A remaining rival explanation would be that perhaps direct taxation stayed low not primarily because of political obstruction, but because the sheer scale of informality made it structurally impossible to tax domestic incomes regardless of political will. It is true that no state can levy income tax on activity it cannot observe, and that both Ghana and Senegal entered independence with economies in which the majority of production and exchange was invisible to the fiscal apparatus. Some portion of the low-direct-tax outcome reflects this capacity floor. Nevertheless the capacity floor explanation cannot account for the trajectory observed. Across the phosphate windfall of the 1970s, the SAP reform windows of the 1980s and 1990s, HIPC debt relief in the 2000s, and Ghana's oil revenues after 2011, neither government invested meaningfully in expanding the administrative reach that would have raised that floor. There was minimal investment in building the registries, formalisation incentives, or taxpayer identification systems that peer countries with comparable informality levels have used to widen their bases.

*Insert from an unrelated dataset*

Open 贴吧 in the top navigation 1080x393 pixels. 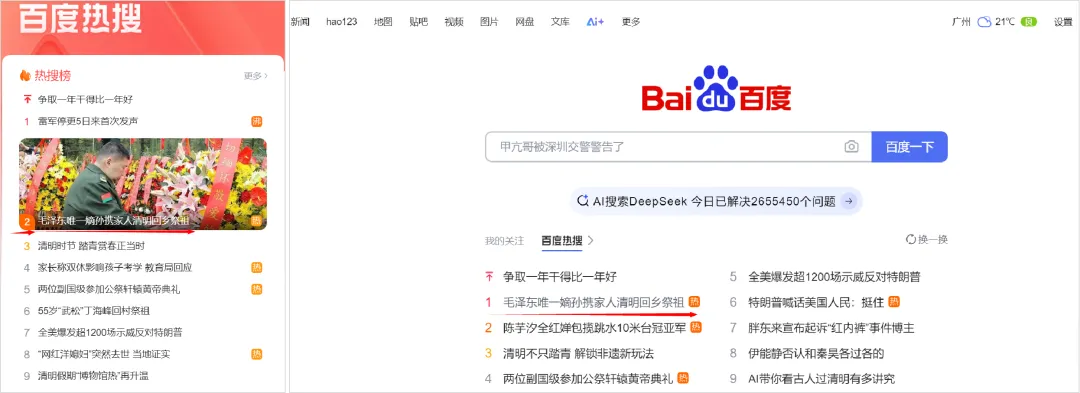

Informality therefore explains the starting point but the coalition veto explains why six decades of fiscal windows left it essentially undisturbed.
So, Has International Borrowing Helped or Hindered Senegal and Ghana in Overcoming Development Hurdles?
Lack of economic development in developing countries has been described as ‘boom–bust’ growth cycles (Jerven, 2011) or as chronic developmental constraint rooted in geography and demography (Bloom, Sachs, Collier, and Udry, 1998). Either of these views is compatible with the argument presented here, because domestic political economy constraints have been found to be the reason for both chronic stagnation and unsustained economic growth following boom cycles.
The sixty-four-year experience of Ghana and Senegal demonstrates that international borrowing substituted for rather than enabled overcoming development hurdles imposed by colonial revenue constraints. Despite comprehensive debt relief, resource windfalls, creditor diversification, and IFI conditionalities explicitly targeting political economic obstacles, neither country achieved fiscal transformation.
Durable domestic coalitions with veto power over direct taxation consistently shaped fiscal outcomes across authoritarian and democratic regimes, favorable and adverse economic conditions, and successive forms of external intervention. This is not a story of uniquely corrupt or incompetent governments. Ghana and Senegal both produced leaders with sound developmental ambitions, from Nkrumah to Rawlings to Senghor. It is a story of structural constraints that made coalition-preserving borrowing the path of least resistance across six decades, regardless of who was in power.
For Senegal, this is a lived reality of today. The 2024-25 audit by the Cour des Comptes, which revealed systematic underreporting of debt averaging 5.6 percentage points of GDP annually under the previous government, is the latest iteration of the same pattern. Borrowed money filled the gap that domestic revenue never closed, and the gap was hidden rather than confronted. The Faye government inherited not just a debt stock but a fiscal state whose administrative reach remains as narrow as it was at independence. The diagnostic exercise in the earlier parts of this series identified electricity as Senegal's binding constraint on private investment and debt as the meta-constraint on the government's ability to fix it. This post suggests the meta-constraint has a political root. This political root is the sixty years of coalition politics that made borrowing repeatedly cheaper than taxing, and each borrowing cycle made the next one more necessary. Breaking that cycle requires not just debt relief or revenue targets. Instead, it requires building the administrative capacity and political coalitions that make direct taxation feasible. That is a harder problem than any SAP conditionality or HIPC framework has so far managed to solve.